__TEXT EXCERPT__
────────────────────

• flannel jesus
    2.3k
    I made a recent thread about my reasons for rejecting libertarian free will here. I had quite a few people trying to probe into my non libertarian beliefs so I thought I'd make a thread about that specifically.

    My aim in this thread is not to convince anybody I'm correct. If anything, over the past years on philosophy forums I've come to the conclusion that it's borderline impossible to do that. At best, one can express their thoughts and hope one of the people listening can convince themselves. And I'm not even certain my take is correct, so the last thing on my mind is changing your mind.

    This is more of a journal of sorts. I'm writing this on the fly in between sets at the gym.

    My journey of thought about free will actually starts with something like the train of thought illustrated in the above linked thread. Either we live in a world that evolves towards the future according to strict rules, rules about how things relate to each other in space and time, how energy transforms matter, transfers between matter, things like that, OR the rules aren't quite so strict, and some random things happen. That's the basic dichotomy that started my journey, but I had all of those thoughts while pretty much not having heard much about quantum physics at all. And with no awareness of quantum physics, I didn't find any reason at the time, all those years ago, to be anything other than a determinist. In my early years in philosophy, the debate was framed as "determinism vs free will" and I accepted that framing, and happily just ended up being a hard determinist.

    The first time I heard about compatibilism, I thought what most people seem to think: that's just silly, if the world is determined then you can't really have done otherwise, there's no room for free will there. Compatibilists are just playing goofy word games. I still thought at that time that even if the world weren't deterministic, that just means random, and random is no more free than determined. So I guess at that point in my life, I would have been a "hard incompatibilist".

    I don't actually know when or why I changed my mind about that. I don't know if I read an article - could have been this one - or if it was purely based on a sequence of my own unprompted thoughts. In either case, I came to view myself as a decision making machine, and furthermore that those decisions are -real- , at least in some sense.

────────────────────

__GIVEN EXERCISE 1__
In the forum post on free will, what did the poster end up being during the early years in philosophy, when the debate was framed as "determinism vs free will"?
__GIVEN EXERCISE 2__
Return the part of the forum post on free will that opens with the words "My aim in this" and closes with "changing your mind.", copied word for word.

__PROVIDED DATA__
────────────────────

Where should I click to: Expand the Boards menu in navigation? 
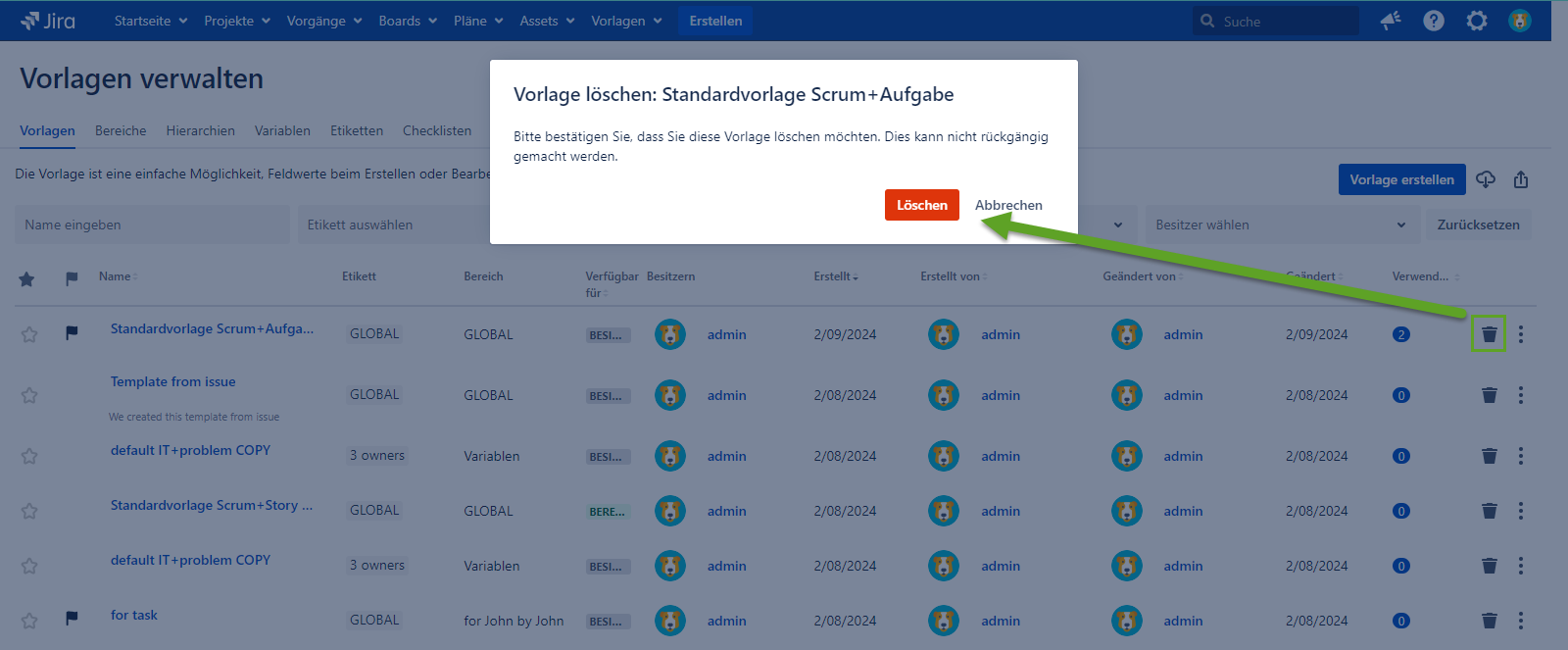pos(407,21)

────────────────────

__TASK SOLUTION 1__
A hard determinist.

__TASK SOLUTION 2__
My aim in this thread is not to convince anybody I'm correct. If anything, over the past years on philosophy forums I've come to the conclusion that it's borderline impossible to do that. At best, one can express their thoughts and hope one of the people listening can convince themselves. And I'm not even certain my take is correct, so the last thing on my mind is changing your mind.